Texwinca (0321.HK) – a Cigar Butt or Anything More?

Disclosure: I do not hold position in mentioned stock. Also, the price has increased slightly since I initially wrote it up (from HK$5.11 to HK$5.30), however all points in this write up are still valid with a price level of HK$5.30.

Company Overview and Recent History

Texwinca is a Hong Kong-listed textile & apparel company, with two main business segments: 1) Textile business, which produces, dyes & sells knitted fabric and yarn, & 2) Retail and distribution business, which sells casual apparel and accessories. Each segment contributes about the half of the revenue to the firm. The vertically integrated cost-efficient model used to work well, however both segments have been hit hard by some adversity recently.

Texwinca’s textile business is one of the largest fabric producers in the world, serving many global fashion brands like A&F, Ralph Loren and Gap. However, it is facing cyclical headwind driven by the soft global (especially US, which is the main textile revenue source) economy and the increasing production cost in mainland China.
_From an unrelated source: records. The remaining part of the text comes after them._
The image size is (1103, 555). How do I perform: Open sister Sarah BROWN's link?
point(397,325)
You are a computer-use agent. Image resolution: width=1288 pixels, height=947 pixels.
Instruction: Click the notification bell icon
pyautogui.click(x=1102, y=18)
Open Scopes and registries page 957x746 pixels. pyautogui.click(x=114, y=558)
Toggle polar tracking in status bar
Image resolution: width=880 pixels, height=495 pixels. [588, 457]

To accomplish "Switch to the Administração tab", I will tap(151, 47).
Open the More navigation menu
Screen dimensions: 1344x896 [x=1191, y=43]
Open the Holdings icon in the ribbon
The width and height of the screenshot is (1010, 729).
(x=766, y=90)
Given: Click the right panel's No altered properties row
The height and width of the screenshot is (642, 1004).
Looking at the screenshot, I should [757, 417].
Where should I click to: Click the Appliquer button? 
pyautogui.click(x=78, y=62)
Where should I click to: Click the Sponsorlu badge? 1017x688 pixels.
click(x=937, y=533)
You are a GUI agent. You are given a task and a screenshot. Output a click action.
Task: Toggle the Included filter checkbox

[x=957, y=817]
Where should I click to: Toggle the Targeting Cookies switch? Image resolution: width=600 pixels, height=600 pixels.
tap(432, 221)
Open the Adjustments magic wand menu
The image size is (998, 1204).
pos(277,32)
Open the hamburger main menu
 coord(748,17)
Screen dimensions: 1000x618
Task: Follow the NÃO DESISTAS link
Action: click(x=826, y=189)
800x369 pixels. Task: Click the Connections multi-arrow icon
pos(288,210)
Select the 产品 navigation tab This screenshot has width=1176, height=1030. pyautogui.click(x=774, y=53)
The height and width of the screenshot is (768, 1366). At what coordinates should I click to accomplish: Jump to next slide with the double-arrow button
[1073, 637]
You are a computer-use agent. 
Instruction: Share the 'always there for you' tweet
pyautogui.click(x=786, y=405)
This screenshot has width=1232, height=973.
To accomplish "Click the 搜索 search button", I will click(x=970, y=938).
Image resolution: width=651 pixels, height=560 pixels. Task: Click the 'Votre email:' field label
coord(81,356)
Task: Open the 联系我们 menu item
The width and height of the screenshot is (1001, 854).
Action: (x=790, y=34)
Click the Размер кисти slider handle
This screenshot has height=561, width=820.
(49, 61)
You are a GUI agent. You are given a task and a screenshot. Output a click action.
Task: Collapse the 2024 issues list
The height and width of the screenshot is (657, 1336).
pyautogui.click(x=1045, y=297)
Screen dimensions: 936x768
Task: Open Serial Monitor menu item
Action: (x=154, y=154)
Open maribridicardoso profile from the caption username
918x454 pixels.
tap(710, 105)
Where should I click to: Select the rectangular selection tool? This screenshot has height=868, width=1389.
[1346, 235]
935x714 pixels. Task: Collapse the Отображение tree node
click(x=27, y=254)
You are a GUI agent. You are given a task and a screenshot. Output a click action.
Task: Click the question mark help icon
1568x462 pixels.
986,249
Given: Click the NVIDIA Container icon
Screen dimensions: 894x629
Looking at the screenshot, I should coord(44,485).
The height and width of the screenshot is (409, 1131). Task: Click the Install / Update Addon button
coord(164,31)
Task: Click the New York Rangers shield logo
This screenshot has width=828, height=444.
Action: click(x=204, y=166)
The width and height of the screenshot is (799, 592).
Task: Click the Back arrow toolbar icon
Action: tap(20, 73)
The retail business sells its apparel majorly through brand Baleno. However, Baleno (along with many other local mainstreet fashion brands like Esprit, Giordano & Meters/bonwe) has been squeezed very hard in its mainland China market (its main retail revenue source) by new-entering international fast fashion brands like Zara, H&M and Uniqlo. Baleno, once a high end fashion brand, lost its value significantly in the past few years, and is now considered merely as an “immigration worker (lowest income city worker from rural area) brand”. To cope with the competition, the business tried to streamline by disposing all the non-core brands and focus solely on Baleno.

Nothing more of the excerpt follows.